I have read your story and thought it was good - the only fault I came across was that of the possible. He cums near the begining and in a very short period of time is off again. I mean the story gives an impression of a time frame of an hour.

Now I know that is what you see on a porn film - but it doesn't happen. All the fucking is done without the stud cumming and finally the "cum chot" is shot.

Still a well told story.

jon
 
Because you speak of a "page or two" before the story starts, I'm presuming you mean the background the writer writes into the story, and not the quick notes that sometimes appear at the top of a story.

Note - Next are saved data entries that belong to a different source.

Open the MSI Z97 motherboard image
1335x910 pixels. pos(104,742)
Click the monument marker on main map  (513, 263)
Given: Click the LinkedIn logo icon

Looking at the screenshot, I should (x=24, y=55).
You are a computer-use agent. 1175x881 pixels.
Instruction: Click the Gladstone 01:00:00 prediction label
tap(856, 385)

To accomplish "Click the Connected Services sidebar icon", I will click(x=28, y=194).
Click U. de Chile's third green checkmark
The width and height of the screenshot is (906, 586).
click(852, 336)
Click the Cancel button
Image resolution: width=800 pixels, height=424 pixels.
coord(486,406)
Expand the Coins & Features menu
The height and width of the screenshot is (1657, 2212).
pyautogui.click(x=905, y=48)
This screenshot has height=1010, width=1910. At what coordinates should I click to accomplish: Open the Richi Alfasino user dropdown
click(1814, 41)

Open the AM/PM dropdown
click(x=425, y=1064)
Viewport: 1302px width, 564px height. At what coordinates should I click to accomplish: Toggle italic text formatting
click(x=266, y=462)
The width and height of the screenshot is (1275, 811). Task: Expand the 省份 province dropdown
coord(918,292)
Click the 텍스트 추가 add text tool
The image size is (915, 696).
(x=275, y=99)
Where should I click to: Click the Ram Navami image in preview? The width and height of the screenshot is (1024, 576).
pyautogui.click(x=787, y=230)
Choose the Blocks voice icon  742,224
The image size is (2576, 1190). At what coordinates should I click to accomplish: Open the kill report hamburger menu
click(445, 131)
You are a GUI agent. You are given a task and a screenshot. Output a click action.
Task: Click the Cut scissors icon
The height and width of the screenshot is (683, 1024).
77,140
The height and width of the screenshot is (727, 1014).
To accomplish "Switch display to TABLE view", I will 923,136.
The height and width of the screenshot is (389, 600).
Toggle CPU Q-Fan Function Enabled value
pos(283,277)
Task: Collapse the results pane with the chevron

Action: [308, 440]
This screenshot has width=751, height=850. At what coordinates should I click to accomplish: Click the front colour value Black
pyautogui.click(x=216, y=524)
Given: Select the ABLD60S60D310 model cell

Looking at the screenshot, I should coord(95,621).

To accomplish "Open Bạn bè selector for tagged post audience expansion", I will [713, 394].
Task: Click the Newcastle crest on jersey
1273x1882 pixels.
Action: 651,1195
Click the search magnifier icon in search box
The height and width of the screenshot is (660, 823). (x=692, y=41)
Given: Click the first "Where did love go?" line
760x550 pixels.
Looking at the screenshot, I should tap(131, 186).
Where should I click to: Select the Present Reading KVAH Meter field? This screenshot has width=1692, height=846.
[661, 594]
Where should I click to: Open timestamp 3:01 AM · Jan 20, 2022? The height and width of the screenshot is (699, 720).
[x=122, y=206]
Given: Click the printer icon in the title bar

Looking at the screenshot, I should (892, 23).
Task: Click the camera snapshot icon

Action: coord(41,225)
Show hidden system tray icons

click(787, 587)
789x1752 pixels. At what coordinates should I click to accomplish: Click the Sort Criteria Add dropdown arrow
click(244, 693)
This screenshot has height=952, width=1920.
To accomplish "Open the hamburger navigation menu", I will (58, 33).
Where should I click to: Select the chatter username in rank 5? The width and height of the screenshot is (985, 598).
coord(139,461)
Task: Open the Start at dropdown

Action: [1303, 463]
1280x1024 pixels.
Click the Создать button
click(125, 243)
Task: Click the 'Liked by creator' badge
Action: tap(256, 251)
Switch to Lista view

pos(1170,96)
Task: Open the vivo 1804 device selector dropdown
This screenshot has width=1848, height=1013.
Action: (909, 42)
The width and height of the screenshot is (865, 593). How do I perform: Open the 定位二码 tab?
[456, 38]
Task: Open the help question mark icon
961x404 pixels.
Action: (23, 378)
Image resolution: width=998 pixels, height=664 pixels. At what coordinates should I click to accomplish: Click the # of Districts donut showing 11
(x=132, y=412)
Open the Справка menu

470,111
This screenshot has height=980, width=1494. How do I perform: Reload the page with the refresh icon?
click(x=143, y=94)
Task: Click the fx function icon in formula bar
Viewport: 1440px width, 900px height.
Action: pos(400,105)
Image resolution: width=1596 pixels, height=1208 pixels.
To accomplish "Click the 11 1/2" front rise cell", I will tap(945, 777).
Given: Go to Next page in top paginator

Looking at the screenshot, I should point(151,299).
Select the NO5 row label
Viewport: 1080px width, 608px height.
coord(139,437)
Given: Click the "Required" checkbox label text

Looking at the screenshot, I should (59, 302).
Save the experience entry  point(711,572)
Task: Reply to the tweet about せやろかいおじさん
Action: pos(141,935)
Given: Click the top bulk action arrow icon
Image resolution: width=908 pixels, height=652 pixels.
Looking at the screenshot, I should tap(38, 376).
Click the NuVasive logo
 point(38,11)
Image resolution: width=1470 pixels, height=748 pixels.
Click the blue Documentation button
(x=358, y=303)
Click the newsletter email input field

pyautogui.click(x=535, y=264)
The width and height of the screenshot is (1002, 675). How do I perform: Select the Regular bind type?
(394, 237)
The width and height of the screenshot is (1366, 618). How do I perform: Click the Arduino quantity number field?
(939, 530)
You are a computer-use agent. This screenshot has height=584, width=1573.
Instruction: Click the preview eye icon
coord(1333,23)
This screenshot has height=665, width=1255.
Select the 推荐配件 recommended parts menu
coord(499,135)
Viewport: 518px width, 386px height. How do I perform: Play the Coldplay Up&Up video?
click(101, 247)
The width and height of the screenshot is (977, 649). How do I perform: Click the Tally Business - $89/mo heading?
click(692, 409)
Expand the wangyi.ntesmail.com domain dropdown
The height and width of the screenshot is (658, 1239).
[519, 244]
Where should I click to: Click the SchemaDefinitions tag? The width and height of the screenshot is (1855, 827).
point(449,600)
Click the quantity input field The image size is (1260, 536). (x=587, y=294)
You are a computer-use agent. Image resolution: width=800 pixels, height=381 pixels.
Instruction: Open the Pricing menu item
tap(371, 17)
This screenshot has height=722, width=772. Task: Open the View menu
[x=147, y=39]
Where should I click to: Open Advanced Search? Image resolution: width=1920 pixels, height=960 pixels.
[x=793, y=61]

I think it depends on the story and on the writer. Some stories are best described as "snipets" in time, and require very little, if any, character development or real plot. Other stories have a need for understanding who the characters are and a bit about the background. What I have discovered is that it doesn't break down into gender, as I once thought it would. (Men wanting the sexual aspects to begin immediately, and women liking a little more background)

My first story at Lit was a "snapshot" - no character development, no real plot, and immediate action. It has gotten quite a few views, but it has remained my lowest scored story and has generated the most negative feedback.

On the other hand, the story where I felt I had too much "story" and not enough sex is my most highly viewed and has remained on the top lists since it was first posted to Lit. It has also generated an overwhelming amount of positive and encouraging feedback - including both men and women sharing similiar experiences with me.

I think it also comes down to what a writer feels comfortable with. Some like to write a story with characters that are real. Other writers are more comfortable just writing about sexual encounters and not veering away from that. Either one is acceptable and good.

I don't know that I would necessarily call it a "preamble", however. Most writers look at that part as being just as valid a part of the story as the actual sexual part. But then, that's my .02 worth.

Liked the story, btw! Different twist on things and I enjoyed that.